The ‘almost’ option: Racing club
Technically, joining a racing club isn’t a way of owning a horse. When you join a racing club you can enjoy many of the perks that owners get, such as stable visits, access to an owners’ box, and you may even get a share of any prize money – but you have no ownership rights. The upside is the cost: you can join a racing club for £50 a month and get a taste of what it’s like to own a racehorse.
The middle ground: Partnership
In a partnership model, two or more people share the ownership of a horse (or horses). Everyone in the partnership is a registered owner, which involves more admin and means more responsibility.
A partnership doesn’t have to be equal – you define the percentage you own and split the winnings and costs accordingly. This is a less accessible form of ownership, as it’s generally costlier and you’ll usually split the management responsibilities, whereas with a syndicate, everything is generally taken care of for you. That said, if you’re keen to be more hands-on, this will give you the experience you’re looking for while spreading the financial burden of keeping a horse in training.
The big time: Sole ownership
Of course, you can also buy a horse outright. Firstly, you have to register yourself as an owner with the British Horseracing Authority (BHA). Once you’re registered as the sole owner, everything moneywise comes down to you – you get to collect all the winnings, but you’re also solely responsible for all the costs. And that does add up; the most recent figures from the Racehorse Owners Association (ROA) put the average cost of training a flat horse at £22,595, with £16,325 for a jumps horse (there are various reasons why flat horses are more expensive, but one is their shorter racing career span, which also inflates their purchase price).

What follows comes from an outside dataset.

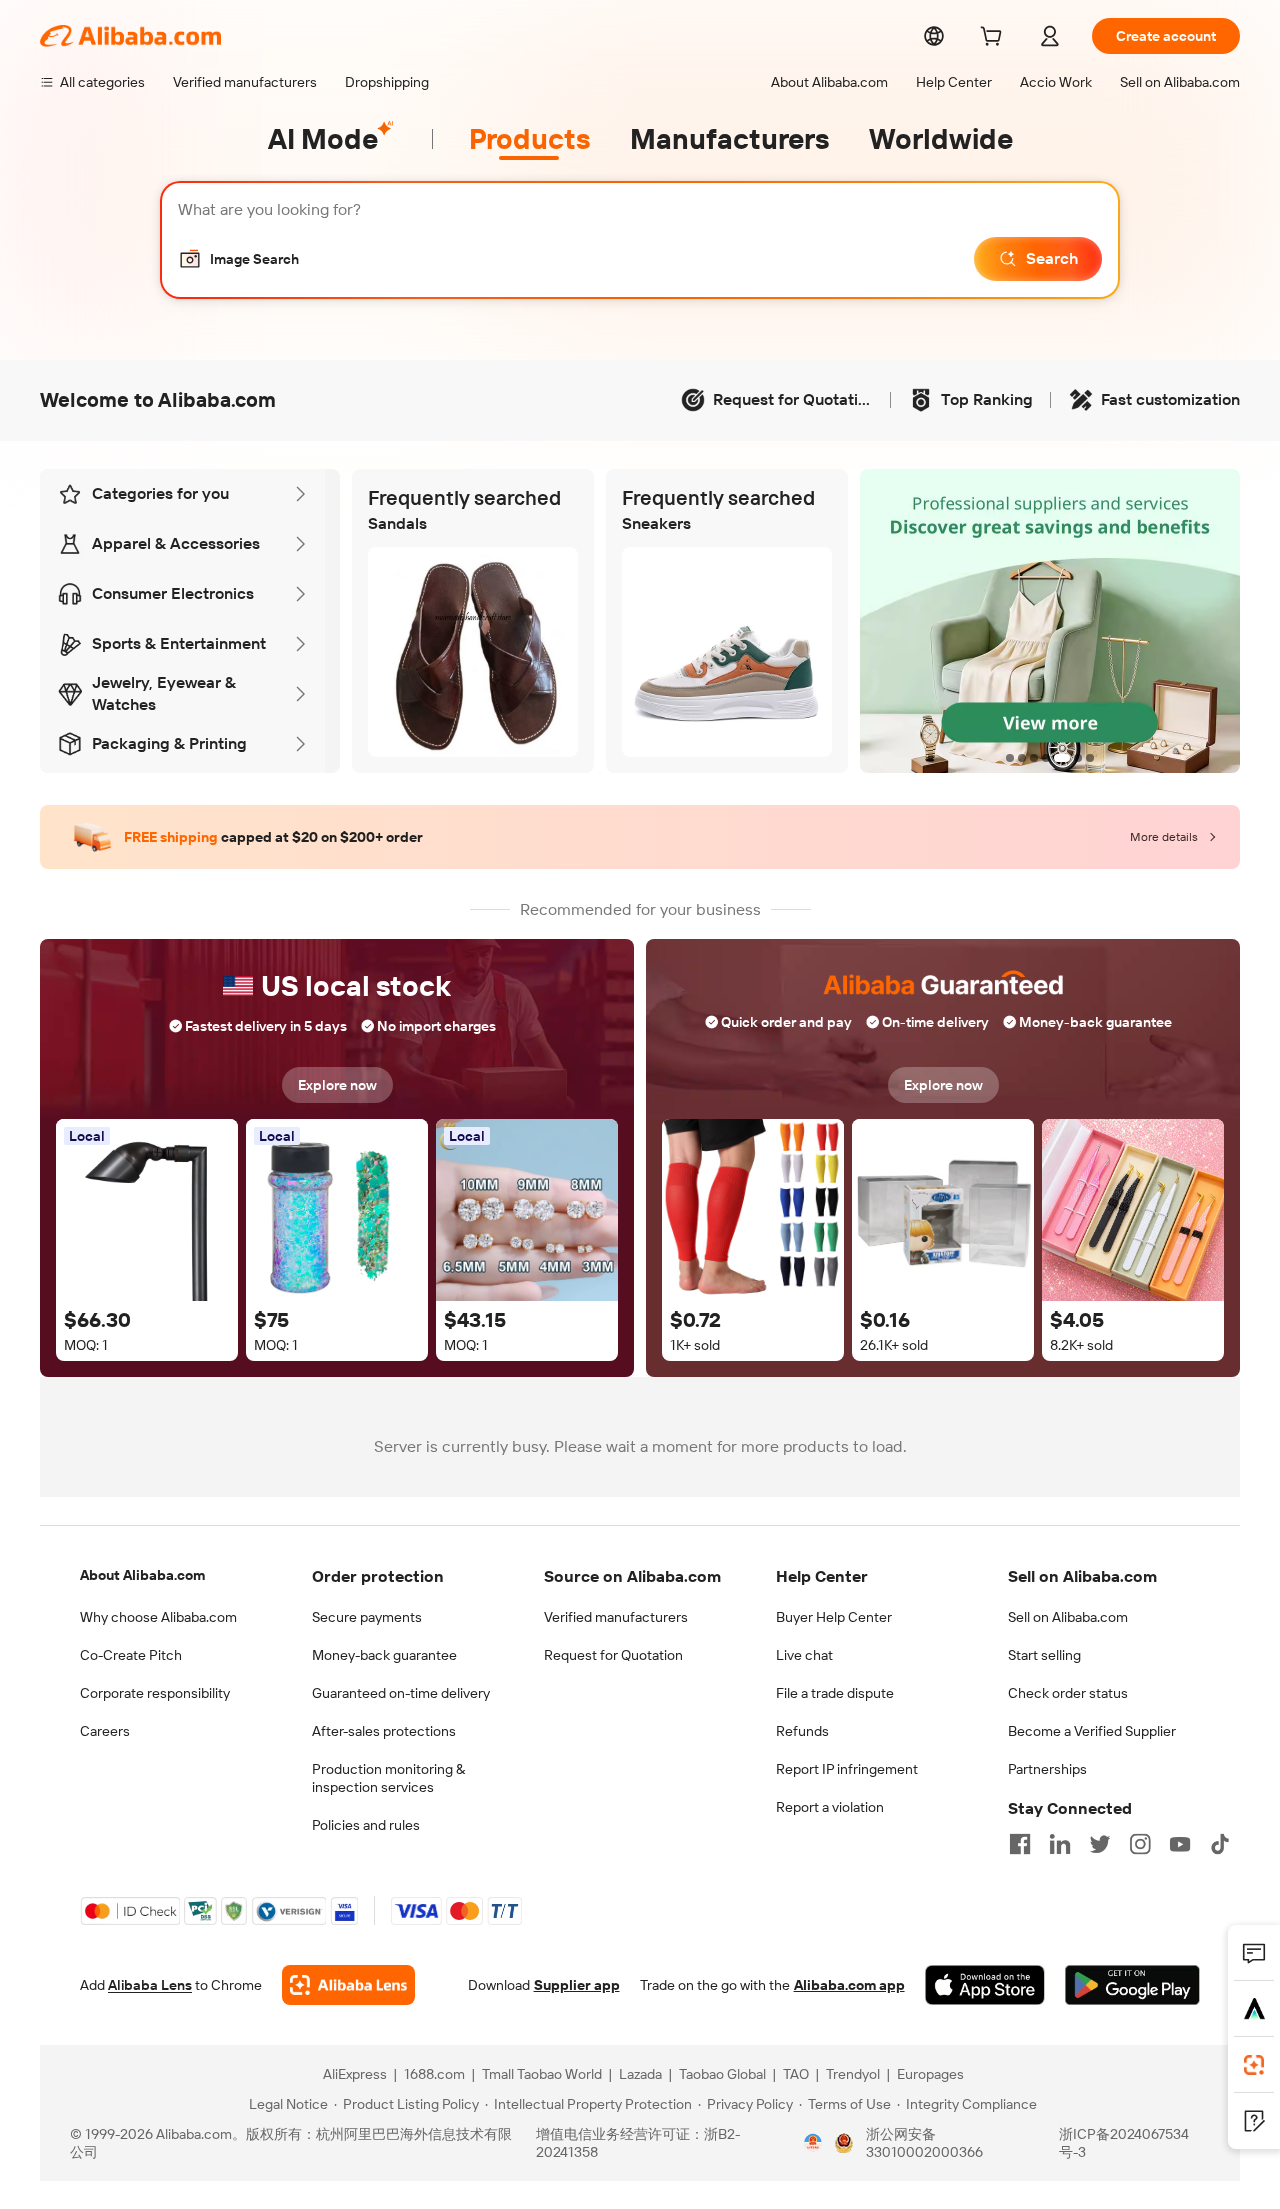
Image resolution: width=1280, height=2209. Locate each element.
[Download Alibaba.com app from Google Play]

The best bit for many: if the horse isn’t already named, you get to name it. And either way, you also choose the horse’s colours.

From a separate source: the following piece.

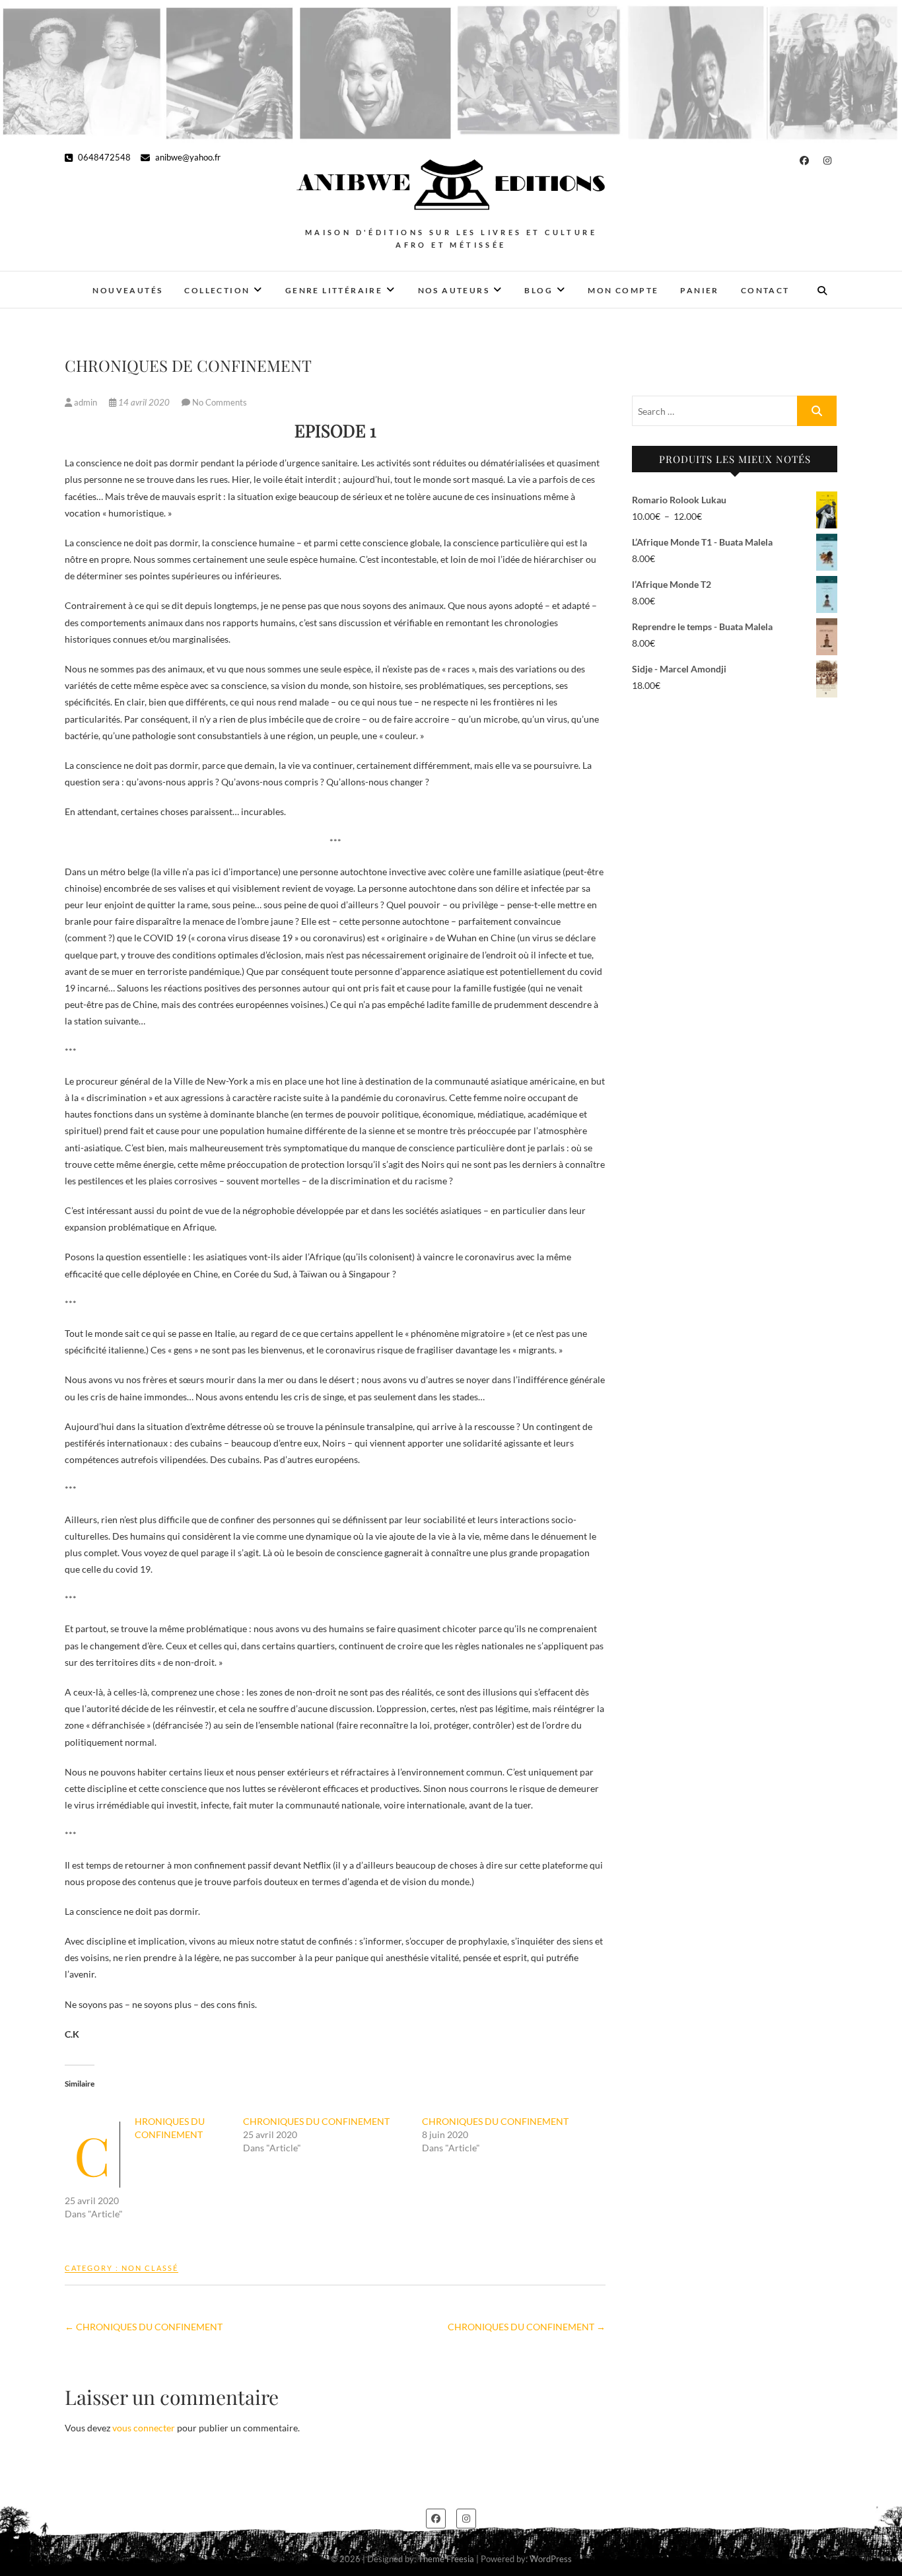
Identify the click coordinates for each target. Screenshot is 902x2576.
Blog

The outright cost of a horse varies; however, last year’s Gold Cup winner, Native River, cost under £6,000 (€6,000) and won over £500,000 on that race alone. It’s fair to say he was a bargain, though, and you’re usually looking at £20,000 upwards.
Outright ownership: Getting lucky
Your typical successful thoroughbred is often the product of some hefty stud fees – but there are exceptions. Back in 2010 horse breeder Ivy Rothwell picked up a mare in Goresbridge for a bargain €400 (around £340 at the time). Lora Lady happened to have a foal in utero – which is now the eight-year-old Road to Respect, a Gold Cup runner this year and winner of the Mildmay of Flete Challenge Cup at Cheltenham in 2017.